Exercise prompt:
Rewrite every line of the entries below as a numbered list, skipping blank lines and leaving the pictures out.

Data provided:
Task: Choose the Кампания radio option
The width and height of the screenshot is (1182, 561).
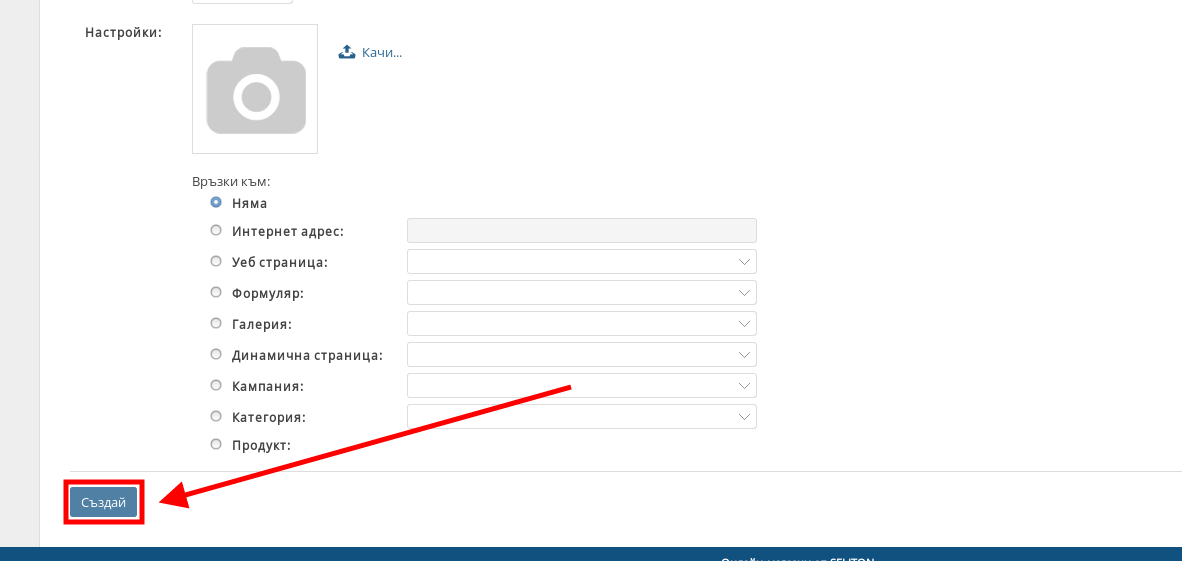Action: pyautogui.click(x=216, y=385)
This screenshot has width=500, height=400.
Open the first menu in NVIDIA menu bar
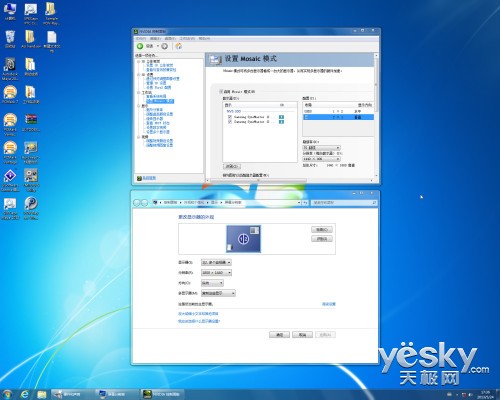tap(141, 39)
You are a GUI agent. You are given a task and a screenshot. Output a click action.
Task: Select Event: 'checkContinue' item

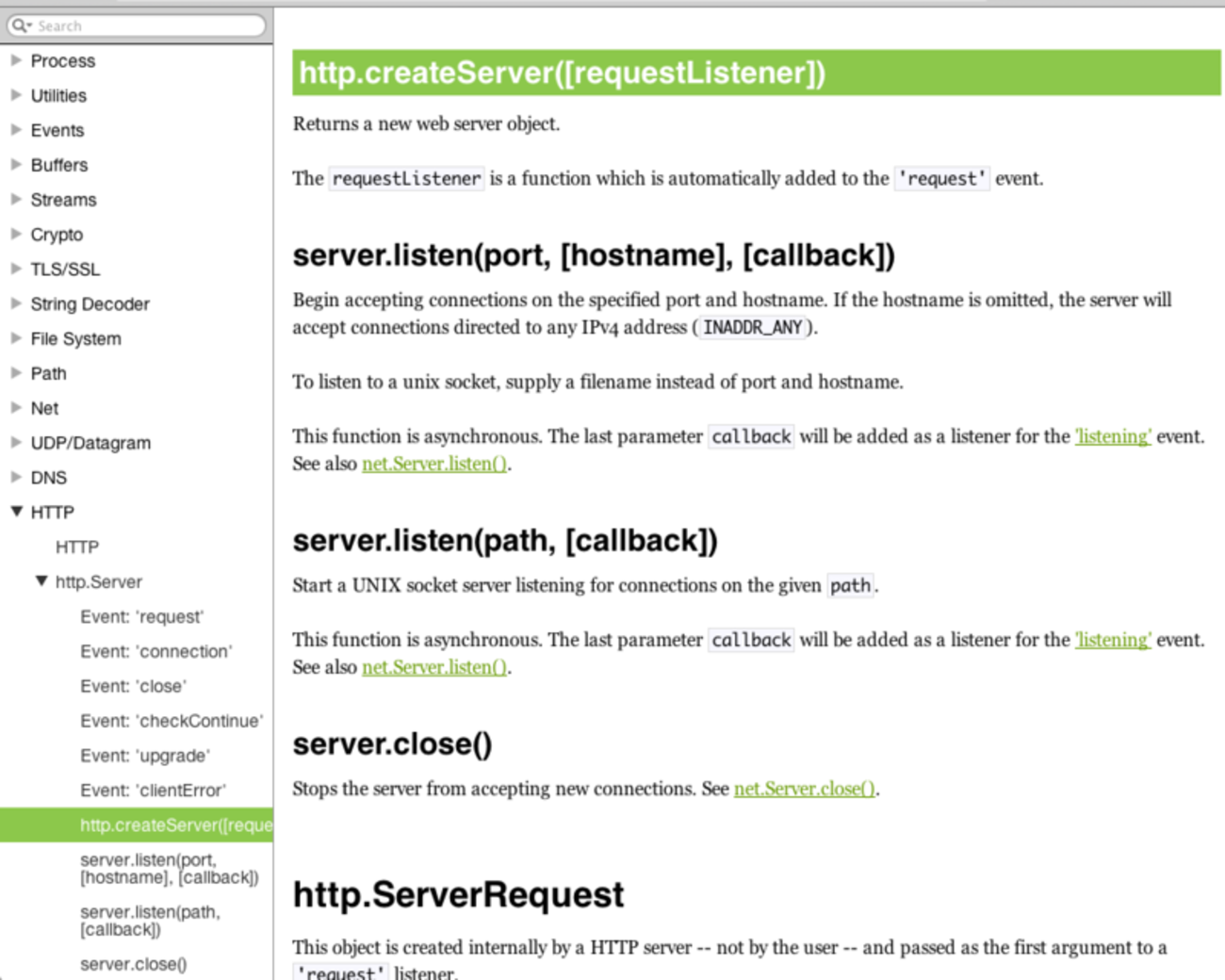[x=171, y=721]
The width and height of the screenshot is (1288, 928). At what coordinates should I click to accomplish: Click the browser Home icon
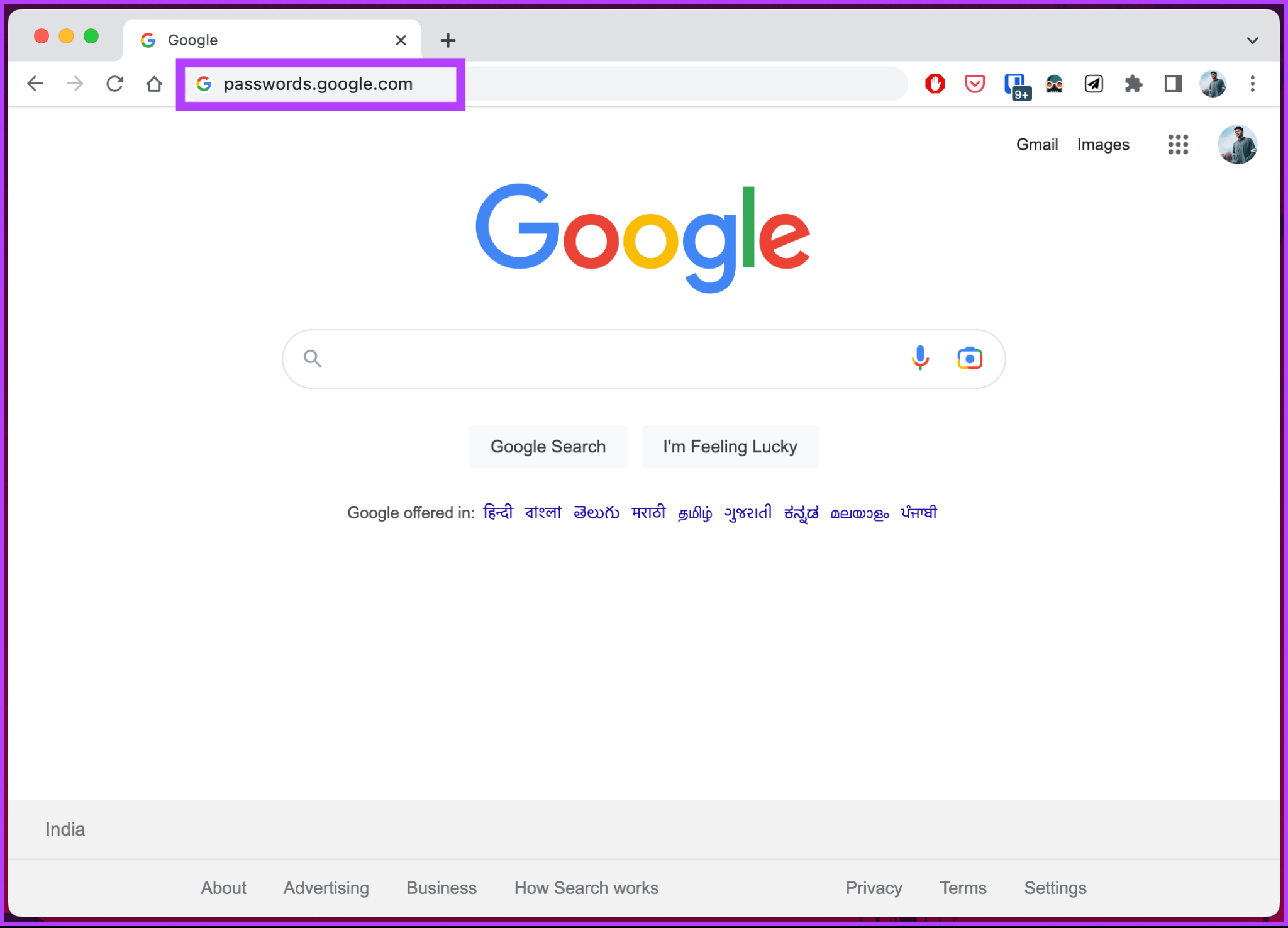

Task response:
1. Task: Choose the Кампания radio option
2. The width and height of the screenshot is (1182, 561).
3. Action: pyautogui.click(x=216, y=385)
4. This screenshot has width=500, height=400.
5. Open the first menu in NVIDIA menu bar
6. tap(141, 39)
7. You are a GUI agent. You are given a task and a screenshot. Output a click action.
8. Task: Select Event: 'checkContinue' item
9. [x=171, y=721]
10. The width and height of the screenshot is (1288, 928). At what coordinates should I click to accomplish: Click the browser Home icon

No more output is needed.